Only the lines from the one containing "Click Character Creator shopping cart icon" through the end of the entries are to be copied, exactly and without pictures, please.

*** Records to use ***

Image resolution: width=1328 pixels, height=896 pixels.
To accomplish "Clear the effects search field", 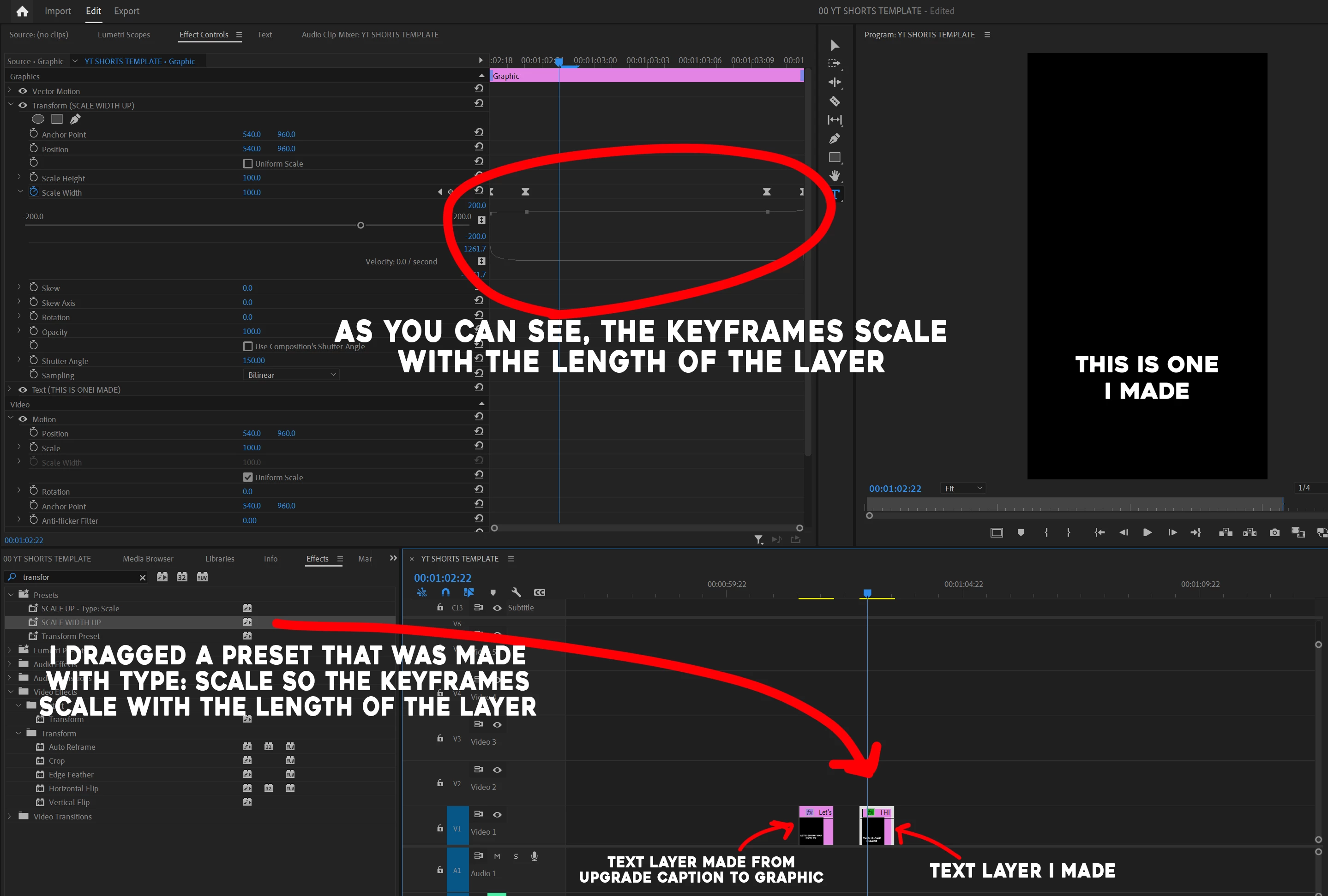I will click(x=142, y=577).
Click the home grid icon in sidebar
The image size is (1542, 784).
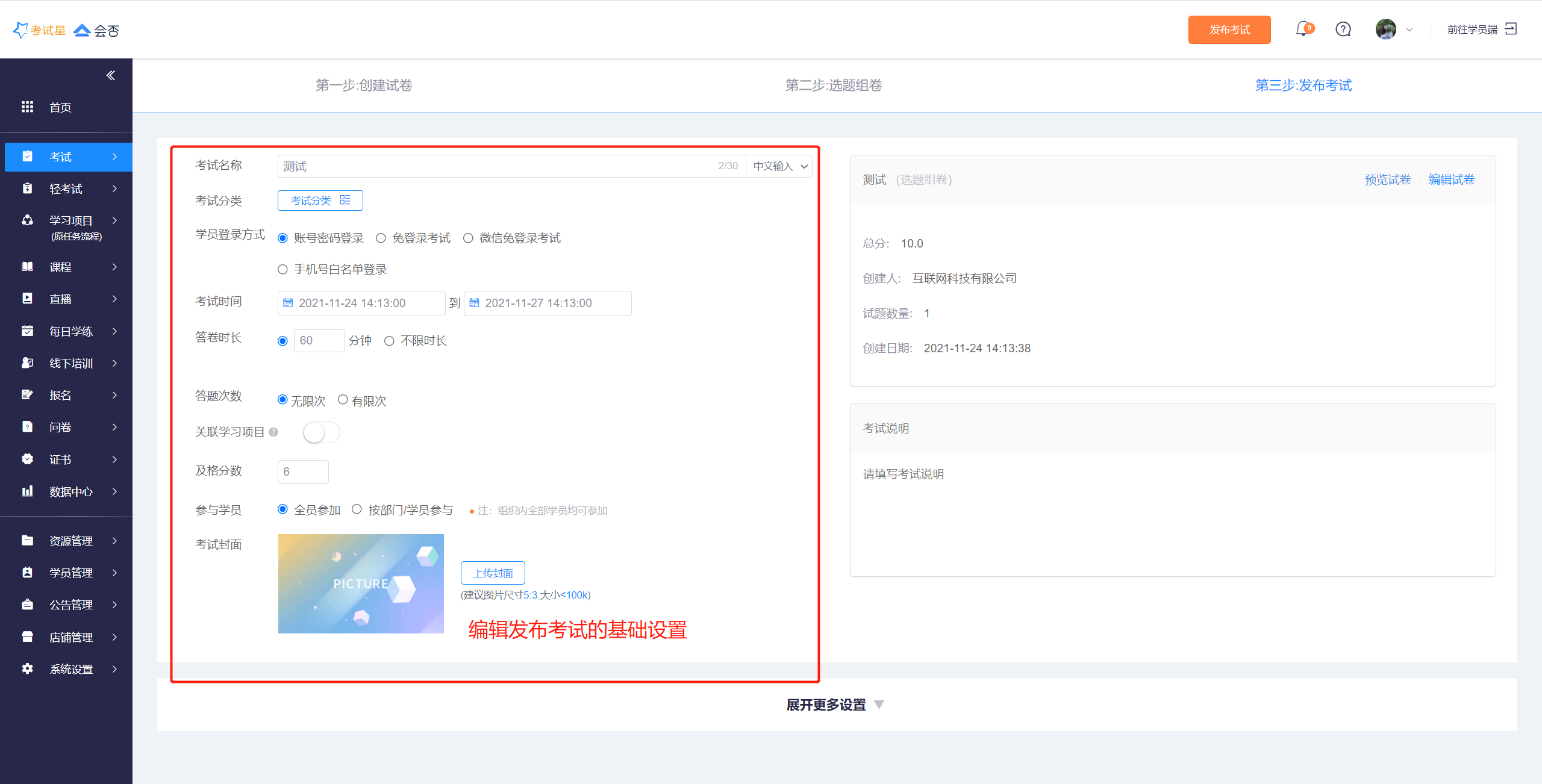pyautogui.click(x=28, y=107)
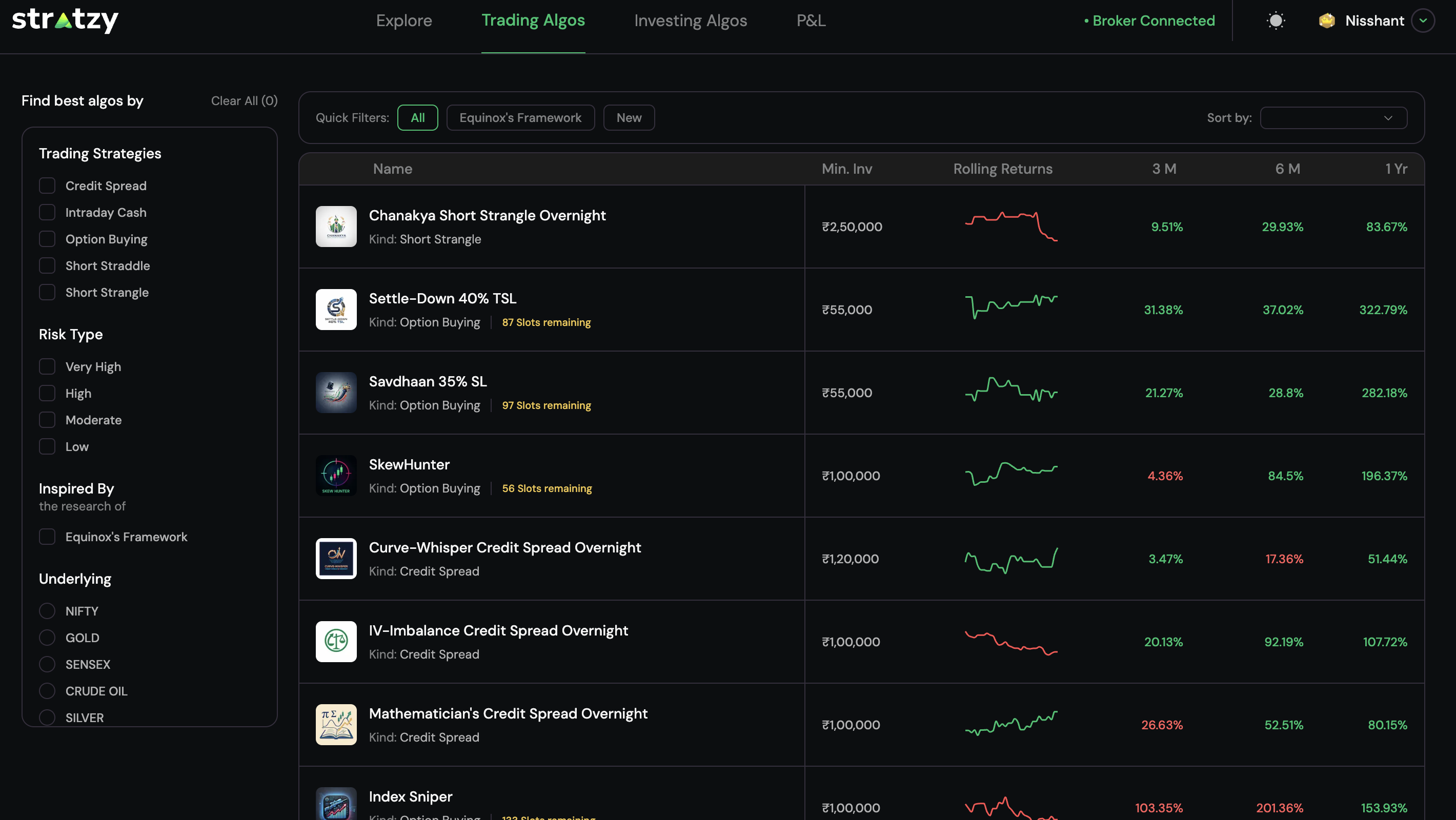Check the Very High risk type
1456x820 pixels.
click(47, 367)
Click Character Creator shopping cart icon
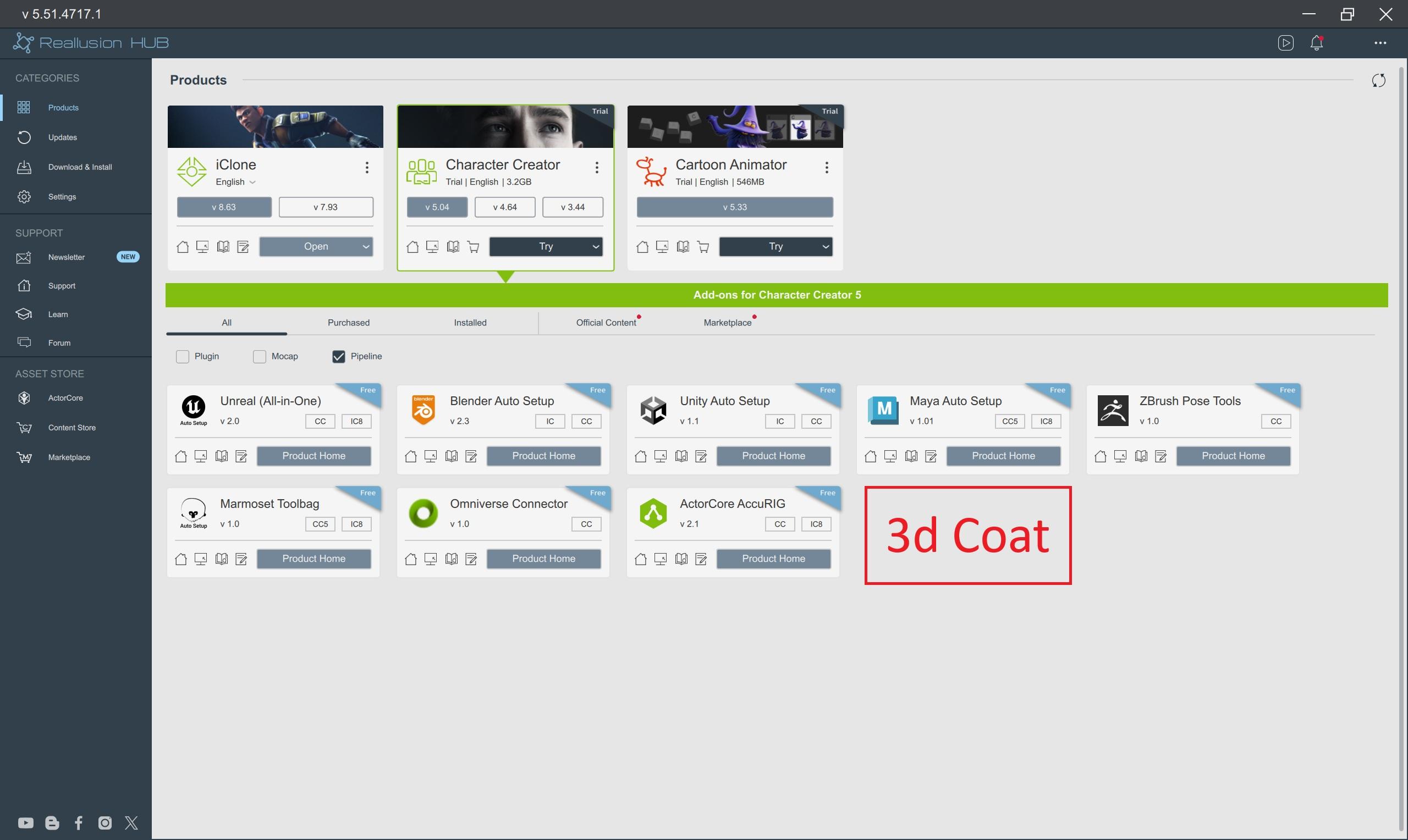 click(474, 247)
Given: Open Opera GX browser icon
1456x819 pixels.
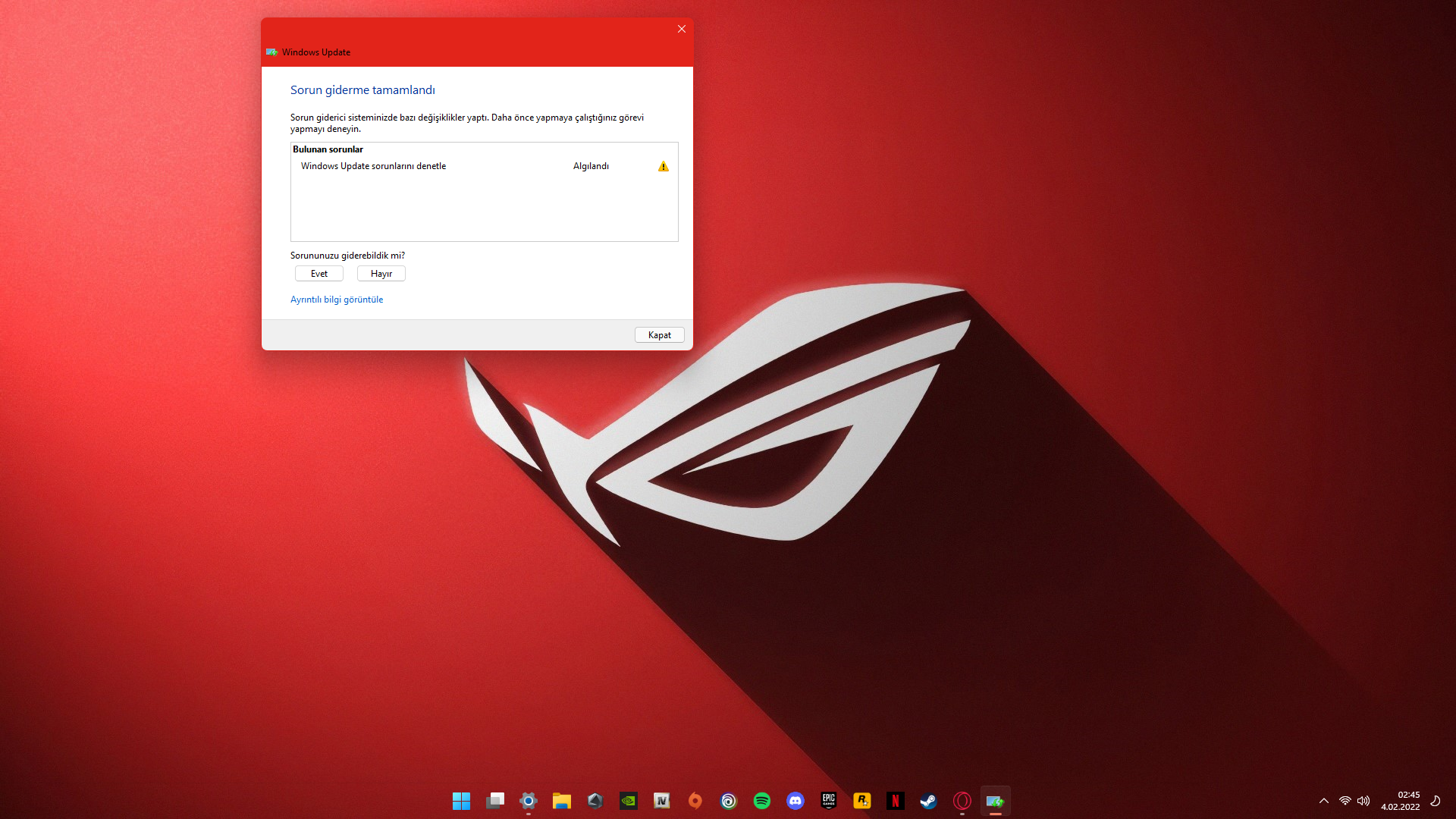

*** End of Records to use ***

Answer to the problem ->
Click Character Creator shopping cart icon
 click(474, 247)
Given: Open Opera GX browser icon
1456x819 pixels.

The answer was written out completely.